EXERCISE BRIEF: Retype only the lines at the head of the records, first through the one with "Participa (302, 2558)", exactly as written.

DATA SHOWN:
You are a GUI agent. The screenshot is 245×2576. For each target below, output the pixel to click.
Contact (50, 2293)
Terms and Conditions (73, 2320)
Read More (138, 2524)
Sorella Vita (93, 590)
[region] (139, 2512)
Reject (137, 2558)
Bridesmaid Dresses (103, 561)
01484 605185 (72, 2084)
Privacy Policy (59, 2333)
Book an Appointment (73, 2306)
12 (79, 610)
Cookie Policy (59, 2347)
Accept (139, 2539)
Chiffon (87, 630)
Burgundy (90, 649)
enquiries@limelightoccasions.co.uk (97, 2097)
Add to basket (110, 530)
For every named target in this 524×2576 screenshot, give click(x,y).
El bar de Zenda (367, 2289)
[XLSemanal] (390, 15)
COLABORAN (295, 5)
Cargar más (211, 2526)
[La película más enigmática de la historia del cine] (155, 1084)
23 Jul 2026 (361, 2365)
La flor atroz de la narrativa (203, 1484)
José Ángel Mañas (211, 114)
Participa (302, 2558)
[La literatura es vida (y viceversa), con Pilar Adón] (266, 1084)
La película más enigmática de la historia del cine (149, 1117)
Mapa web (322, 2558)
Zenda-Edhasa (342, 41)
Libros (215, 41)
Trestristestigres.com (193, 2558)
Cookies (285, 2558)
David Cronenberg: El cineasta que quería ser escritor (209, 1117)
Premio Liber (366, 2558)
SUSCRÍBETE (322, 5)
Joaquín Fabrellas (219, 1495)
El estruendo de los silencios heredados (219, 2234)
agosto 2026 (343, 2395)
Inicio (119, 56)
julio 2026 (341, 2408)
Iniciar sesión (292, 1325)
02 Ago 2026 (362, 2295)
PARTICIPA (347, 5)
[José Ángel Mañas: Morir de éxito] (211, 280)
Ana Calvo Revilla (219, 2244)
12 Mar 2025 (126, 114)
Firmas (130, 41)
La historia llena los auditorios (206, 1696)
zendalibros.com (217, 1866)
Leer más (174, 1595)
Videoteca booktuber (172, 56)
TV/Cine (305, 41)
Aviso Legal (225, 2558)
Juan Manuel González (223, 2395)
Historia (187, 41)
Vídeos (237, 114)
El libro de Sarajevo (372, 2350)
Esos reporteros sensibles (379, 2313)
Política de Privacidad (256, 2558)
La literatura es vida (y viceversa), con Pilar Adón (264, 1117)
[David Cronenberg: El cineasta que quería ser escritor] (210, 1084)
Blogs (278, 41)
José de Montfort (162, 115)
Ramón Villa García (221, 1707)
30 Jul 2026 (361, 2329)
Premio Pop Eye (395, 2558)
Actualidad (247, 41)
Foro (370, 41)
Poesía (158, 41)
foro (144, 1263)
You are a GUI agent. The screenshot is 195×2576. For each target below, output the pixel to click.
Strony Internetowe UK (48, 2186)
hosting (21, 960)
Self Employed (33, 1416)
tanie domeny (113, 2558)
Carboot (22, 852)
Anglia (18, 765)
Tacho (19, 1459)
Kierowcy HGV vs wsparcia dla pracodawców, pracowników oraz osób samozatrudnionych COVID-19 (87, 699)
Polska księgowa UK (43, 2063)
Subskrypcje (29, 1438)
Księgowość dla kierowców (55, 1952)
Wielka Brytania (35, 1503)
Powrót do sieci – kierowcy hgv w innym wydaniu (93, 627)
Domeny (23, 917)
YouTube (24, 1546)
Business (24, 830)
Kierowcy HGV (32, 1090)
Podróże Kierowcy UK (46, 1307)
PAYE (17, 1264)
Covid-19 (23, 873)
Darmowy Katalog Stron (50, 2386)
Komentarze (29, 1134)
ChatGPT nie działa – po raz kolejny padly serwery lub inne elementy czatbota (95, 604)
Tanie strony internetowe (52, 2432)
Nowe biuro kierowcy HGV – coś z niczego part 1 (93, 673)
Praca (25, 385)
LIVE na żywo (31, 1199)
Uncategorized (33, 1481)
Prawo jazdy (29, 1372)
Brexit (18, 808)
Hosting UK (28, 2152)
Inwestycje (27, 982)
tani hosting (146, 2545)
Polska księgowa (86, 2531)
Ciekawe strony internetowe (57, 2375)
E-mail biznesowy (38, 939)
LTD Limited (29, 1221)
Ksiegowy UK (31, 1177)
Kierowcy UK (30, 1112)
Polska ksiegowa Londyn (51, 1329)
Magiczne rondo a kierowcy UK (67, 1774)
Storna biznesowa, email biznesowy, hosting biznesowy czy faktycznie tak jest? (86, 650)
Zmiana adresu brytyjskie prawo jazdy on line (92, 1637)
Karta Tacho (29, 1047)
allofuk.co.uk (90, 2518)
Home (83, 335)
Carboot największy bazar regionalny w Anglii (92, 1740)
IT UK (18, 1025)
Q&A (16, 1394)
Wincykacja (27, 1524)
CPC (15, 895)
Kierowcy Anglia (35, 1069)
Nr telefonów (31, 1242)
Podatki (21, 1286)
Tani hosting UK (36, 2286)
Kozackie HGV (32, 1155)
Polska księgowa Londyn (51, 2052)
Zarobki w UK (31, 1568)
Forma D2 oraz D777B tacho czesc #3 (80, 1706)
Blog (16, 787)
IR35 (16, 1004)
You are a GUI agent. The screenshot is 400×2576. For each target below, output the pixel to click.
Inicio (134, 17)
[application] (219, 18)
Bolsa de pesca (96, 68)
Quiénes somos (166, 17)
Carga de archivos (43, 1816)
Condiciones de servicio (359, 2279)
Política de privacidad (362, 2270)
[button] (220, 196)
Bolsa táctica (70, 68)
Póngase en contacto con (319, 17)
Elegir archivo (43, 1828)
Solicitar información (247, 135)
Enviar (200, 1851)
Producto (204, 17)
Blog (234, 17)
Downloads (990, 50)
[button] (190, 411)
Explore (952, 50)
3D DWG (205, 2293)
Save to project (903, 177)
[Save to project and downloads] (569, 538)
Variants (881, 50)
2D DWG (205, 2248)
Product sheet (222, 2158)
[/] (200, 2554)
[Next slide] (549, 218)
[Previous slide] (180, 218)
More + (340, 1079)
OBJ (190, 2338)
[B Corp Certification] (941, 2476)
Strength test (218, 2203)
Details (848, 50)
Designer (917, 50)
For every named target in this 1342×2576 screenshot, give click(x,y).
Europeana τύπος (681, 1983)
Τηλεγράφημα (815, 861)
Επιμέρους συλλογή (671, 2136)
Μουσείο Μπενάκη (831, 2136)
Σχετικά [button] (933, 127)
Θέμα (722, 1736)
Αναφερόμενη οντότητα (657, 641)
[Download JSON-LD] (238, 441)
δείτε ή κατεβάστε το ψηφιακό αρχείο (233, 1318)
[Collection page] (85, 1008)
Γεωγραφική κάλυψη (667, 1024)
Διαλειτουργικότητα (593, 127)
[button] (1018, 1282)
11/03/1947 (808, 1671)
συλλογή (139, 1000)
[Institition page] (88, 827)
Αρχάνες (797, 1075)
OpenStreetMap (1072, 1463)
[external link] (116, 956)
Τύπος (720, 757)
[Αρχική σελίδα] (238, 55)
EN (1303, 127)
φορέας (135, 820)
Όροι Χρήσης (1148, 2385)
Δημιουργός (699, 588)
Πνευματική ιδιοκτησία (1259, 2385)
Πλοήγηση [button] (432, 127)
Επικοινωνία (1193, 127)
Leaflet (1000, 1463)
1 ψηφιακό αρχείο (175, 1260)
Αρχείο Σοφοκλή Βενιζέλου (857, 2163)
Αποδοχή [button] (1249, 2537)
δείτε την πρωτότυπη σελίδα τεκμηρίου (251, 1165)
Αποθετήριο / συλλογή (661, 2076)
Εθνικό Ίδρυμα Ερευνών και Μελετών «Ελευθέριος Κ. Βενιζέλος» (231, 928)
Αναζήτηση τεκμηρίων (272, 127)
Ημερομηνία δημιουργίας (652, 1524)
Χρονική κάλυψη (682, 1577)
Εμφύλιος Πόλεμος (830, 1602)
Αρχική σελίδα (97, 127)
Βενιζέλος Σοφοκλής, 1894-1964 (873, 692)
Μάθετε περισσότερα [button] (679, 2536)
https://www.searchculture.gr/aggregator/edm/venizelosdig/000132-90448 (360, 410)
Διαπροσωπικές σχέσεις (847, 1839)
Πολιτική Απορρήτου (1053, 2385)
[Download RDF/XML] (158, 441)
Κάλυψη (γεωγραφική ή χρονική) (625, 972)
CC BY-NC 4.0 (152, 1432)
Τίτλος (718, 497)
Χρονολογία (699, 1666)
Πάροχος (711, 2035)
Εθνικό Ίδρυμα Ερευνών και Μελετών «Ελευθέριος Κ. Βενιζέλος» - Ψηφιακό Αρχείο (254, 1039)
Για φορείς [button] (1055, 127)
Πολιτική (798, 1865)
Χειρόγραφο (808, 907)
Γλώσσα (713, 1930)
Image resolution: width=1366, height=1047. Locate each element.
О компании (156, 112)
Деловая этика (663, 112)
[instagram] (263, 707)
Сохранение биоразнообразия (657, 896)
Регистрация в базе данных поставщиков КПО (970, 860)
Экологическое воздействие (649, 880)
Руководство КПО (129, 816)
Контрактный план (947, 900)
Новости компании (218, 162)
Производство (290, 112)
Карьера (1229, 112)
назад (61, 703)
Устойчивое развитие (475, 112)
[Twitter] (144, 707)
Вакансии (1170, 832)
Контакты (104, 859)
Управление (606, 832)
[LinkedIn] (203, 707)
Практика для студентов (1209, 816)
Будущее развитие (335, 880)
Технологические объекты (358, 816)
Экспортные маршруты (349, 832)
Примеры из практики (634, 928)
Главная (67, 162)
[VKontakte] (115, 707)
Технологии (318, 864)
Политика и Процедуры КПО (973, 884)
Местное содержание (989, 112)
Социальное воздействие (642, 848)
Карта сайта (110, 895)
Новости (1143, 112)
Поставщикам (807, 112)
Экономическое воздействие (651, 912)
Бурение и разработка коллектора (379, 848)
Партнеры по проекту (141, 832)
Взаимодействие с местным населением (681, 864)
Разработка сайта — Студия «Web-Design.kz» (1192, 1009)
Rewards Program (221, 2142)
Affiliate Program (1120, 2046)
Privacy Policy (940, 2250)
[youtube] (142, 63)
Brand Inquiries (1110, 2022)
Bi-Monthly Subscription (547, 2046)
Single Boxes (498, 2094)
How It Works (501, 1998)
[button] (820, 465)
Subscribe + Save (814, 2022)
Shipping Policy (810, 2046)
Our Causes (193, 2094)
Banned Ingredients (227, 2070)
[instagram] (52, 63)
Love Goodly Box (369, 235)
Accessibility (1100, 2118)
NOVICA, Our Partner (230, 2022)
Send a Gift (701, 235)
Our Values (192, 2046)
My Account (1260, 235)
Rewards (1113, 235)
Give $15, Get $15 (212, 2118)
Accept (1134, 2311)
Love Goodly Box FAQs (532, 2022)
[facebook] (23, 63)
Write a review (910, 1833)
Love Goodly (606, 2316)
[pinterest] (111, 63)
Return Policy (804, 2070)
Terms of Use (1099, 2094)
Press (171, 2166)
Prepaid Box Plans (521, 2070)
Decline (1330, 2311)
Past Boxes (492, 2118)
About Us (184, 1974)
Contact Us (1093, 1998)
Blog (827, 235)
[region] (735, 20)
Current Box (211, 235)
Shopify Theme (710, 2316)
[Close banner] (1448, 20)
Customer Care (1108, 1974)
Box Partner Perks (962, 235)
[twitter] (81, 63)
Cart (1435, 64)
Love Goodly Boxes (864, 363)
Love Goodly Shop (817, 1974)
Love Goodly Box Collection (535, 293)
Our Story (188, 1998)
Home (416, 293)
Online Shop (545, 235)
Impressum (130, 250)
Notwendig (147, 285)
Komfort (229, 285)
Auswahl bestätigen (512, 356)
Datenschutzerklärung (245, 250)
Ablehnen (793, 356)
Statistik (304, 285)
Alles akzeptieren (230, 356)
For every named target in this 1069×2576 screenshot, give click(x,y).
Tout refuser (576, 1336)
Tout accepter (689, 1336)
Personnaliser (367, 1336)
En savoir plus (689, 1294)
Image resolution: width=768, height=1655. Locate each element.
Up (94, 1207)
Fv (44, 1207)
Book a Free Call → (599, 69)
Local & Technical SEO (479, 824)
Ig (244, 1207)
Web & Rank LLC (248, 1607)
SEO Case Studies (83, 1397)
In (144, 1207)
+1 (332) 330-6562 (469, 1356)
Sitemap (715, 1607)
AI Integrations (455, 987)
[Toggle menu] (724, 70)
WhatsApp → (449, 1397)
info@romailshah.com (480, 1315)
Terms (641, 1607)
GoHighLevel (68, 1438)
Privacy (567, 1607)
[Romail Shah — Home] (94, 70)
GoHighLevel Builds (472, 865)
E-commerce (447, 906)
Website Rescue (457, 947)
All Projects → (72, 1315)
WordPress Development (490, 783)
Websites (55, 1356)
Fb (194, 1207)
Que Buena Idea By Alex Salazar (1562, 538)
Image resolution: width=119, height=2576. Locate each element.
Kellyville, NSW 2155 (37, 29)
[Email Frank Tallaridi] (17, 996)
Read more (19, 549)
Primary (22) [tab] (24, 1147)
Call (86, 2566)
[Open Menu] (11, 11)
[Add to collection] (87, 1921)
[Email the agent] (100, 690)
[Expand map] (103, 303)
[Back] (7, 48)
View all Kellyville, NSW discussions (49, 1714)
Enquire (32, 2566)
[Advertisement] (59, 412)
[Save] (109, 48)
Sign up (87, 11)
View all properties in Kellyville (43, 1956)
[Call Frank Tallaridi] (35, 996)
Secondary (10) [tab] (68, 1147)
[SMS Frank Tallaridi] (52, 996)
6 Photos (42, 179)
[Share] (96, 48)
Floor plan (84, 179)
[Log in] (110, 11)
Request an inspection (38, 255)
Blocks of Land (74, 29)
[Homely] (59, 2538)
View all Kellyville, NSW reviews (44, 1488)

SOLUTION TO THE EXERCISE:
You are a GUI agent. The screenshot is 245×2576. For each target below, output the pixel to click.
Contact (50, 2293)
Terms and Conditions (73, 2320)
Read More (138, 2524)
Sorella Vita (93, 590)
[region] (139, 2512)
Reject (137, 2558)
Bridesmaid Dresses (103, 561)
01484 605185 (72, 2084)
Privacy Policy (59, 2333)
Book an Appointment (73, 2306)
12 (79, 610)
Cookie Policy (59, 2347)
Accept (139, 2539)
Chiffon (87, 630)
Burgundy (90, 649)
enquiries@limelightoccasions.co.uk (97, 2097)
Add to basket (110, 530)
For every named target in this 524×2576 screenshot, give click(x,y).
El bar de Zenda (367, 2289)
[XLSemanal] (390, 15)
COLABORAN (295, 5)
Cargar más (211, 2526)
[La película más enigmática de la historia del cine] (155, 1084)
23 Jul 2026 (361, 2365)
La flor atroz de la narrativa (203, 1484)
José Ángel Mañas (211, 114)
Participa (302, 2558)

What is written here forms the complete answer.